Only the lines from the one containing "Screen dimensions: 1139x600" through the final line of the entries below are wanted, each copied exactly.

━━━━━━━━━━━━━━━━━━━━

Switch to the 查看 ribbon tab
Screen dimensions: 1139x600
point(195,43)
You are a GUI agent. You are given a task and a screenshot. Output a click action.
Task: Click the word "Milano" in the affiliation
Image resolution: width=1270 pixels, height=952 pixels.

━━━━━━━━━━━━━━━━━━━━

> _THE COMPLETED TASK_
Screen dimensions: 1139x600
point(195,43)
You are a GUI agent. You are given a task and a screenshot. Output a click action.
Task: Click the word "Milano" in the affiliation
Image resolution: width=1270 pixels, height=952 pixels.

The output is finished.